In our new book, Former House Majority Leader Dick Armey and I discuss the fundamental problems with assuming that public officials have our best interests at heart.
Excerpt from Give Us Liberty: A Tea Party Manifesto:
The Tea Party movement adds a welcome addition to the fundamental debate over the size and scope of government: grassroots activists armed with the intellectual arguments they need to make a difference in political debates, not just scholarly discussions. What is happening is a dramatic increase in the physical infrastructure and on-the-ground personal politicking that can turn ideas into action. The new generation of limited government scholars, and the internet, provides an even wider audience for good ideas. But unlike earlier generations, the new generation as the muscle to make things happen in the political arena.
While standing for the right ideas and values is vitally important, it is naive to think that politicians will do the right thing simply because a proposed polict will benefit the general citizenry, creating the conditions for economic opportunity and individual prosperity for all. That’s simply not how things work.If there was doubt about the proposition before, today it is painfully obvious that politicians in power often act in their own self-interest at the expense of the “public interest”.
The “currency” that drives the political marketplace is fundamentally different from the private economy. In the private economy, it is enough to have a good idea, identify a new product, develop it, and sell it to an identified (or created) customer base. In the market, entrepreneurship and competition determine outcomes. Returns and values matter and are ultimately determined by individuals making choices.
In the political economy, good ideas, philosophical values, and economic efficiency have little to do with how public policy decisions are actually made. The biggest error made by advocates of government planning, from Marx to Keynes to Obama, is the assumption that bureaucrats and elected officials possess both the detailed knowledge and right motives to be able to solve the economic problems of a nation. While microeconomics correctly assumes that individuals act in their own self-interest, every macroeconomic proposal for government intervention assumes that public officials act in the public interest, somehow supressing their individual interests to the greater interests of society.

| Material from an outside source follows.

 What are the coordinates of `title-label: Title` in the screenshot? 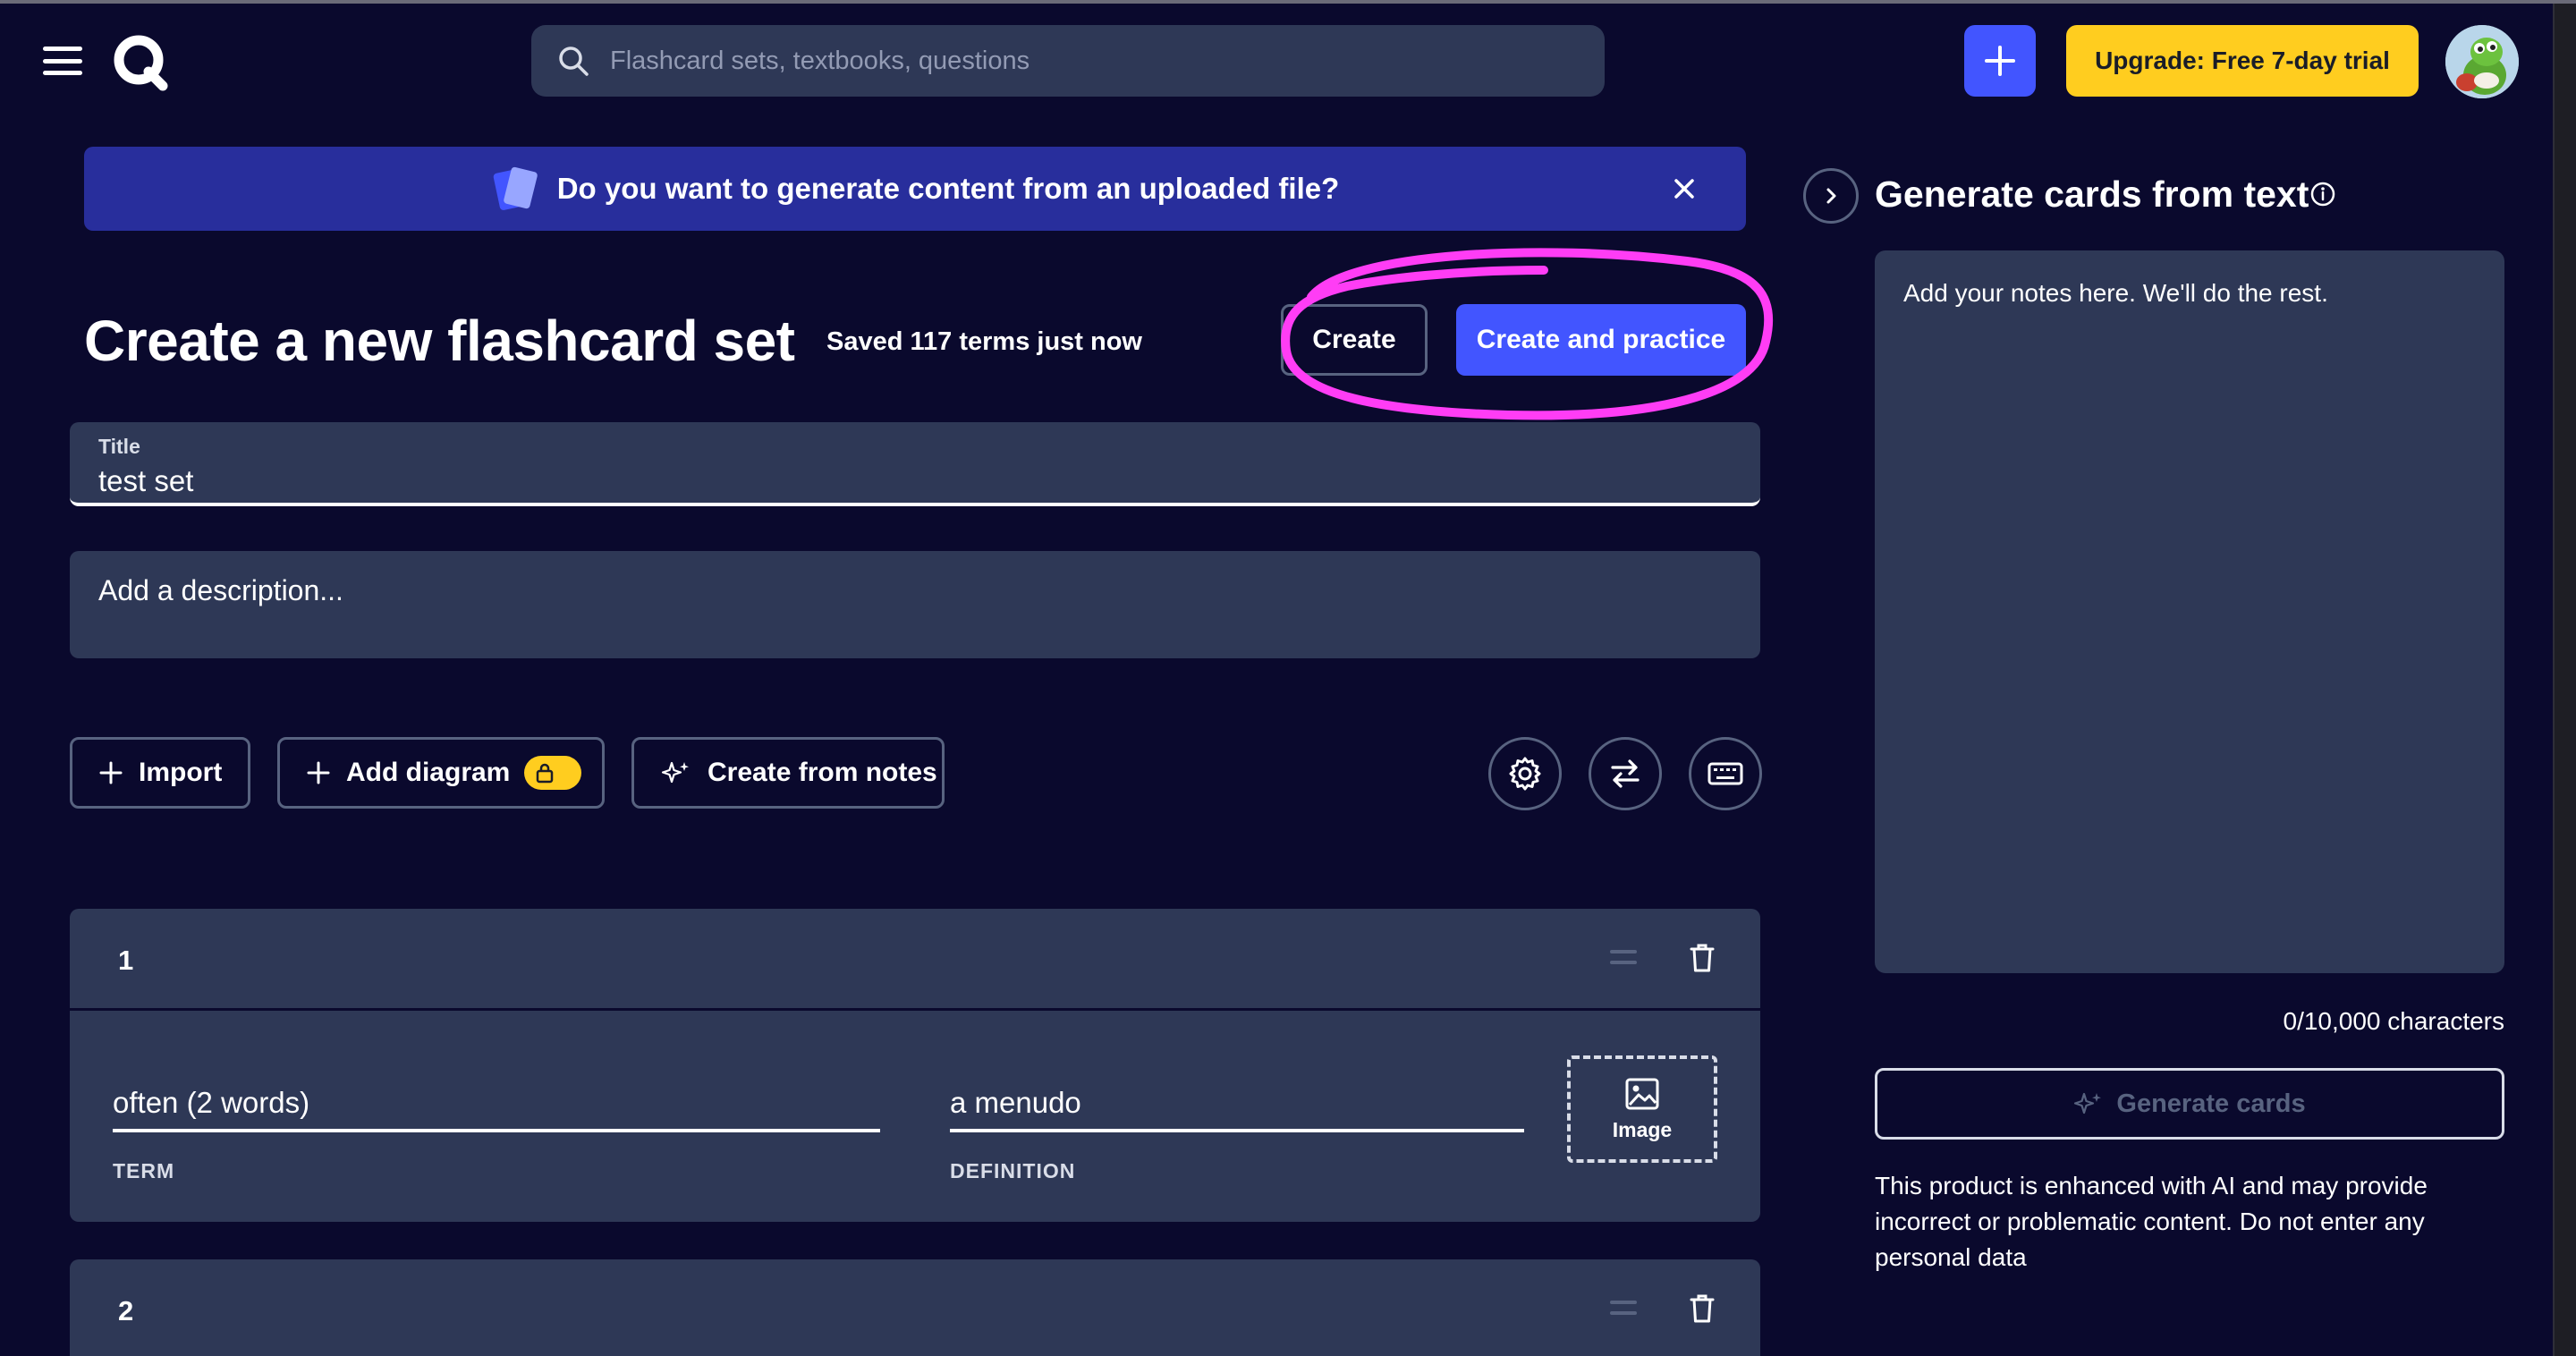 It's located at (119, 446).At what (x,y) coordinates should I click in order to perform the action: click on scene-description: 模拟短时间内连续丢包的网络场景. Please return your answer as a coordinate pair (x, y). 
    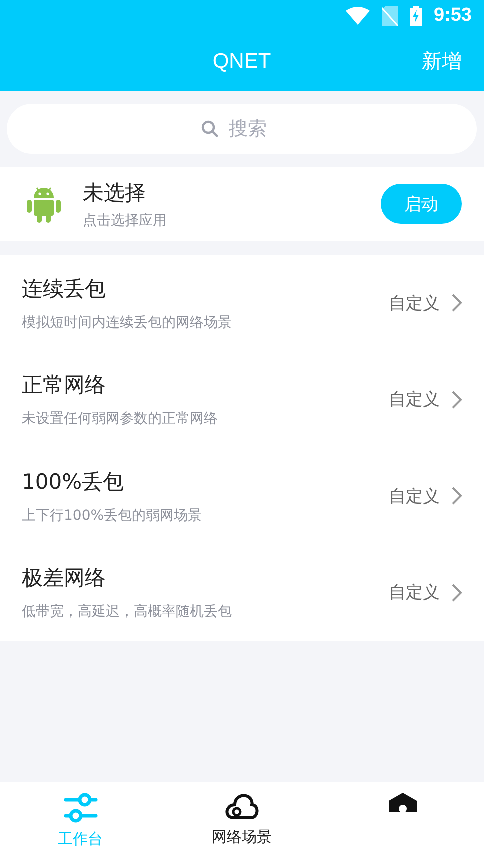
    Looking at the image, I should click on (128, 323).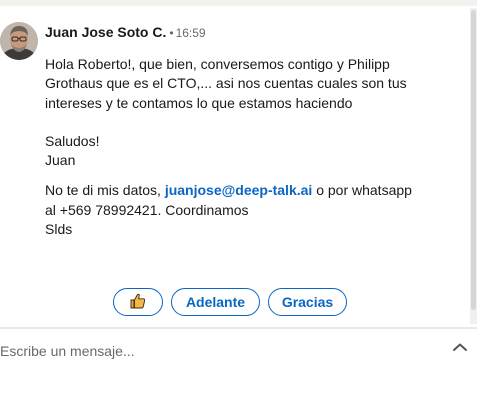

In reality, public choices are driven by the interests of those making the choices – the politicians who draft, promote, and vote on the legislation; and the special interests that work to influence the political decision-making process. Politics is driven by the need to solicit new voters to the polls. Power (to tax, spend and regulate) is used to consolidate those votes, and to buy more votes at the margin. The policy agendas of both parties are driven by this pursuit of votes and power.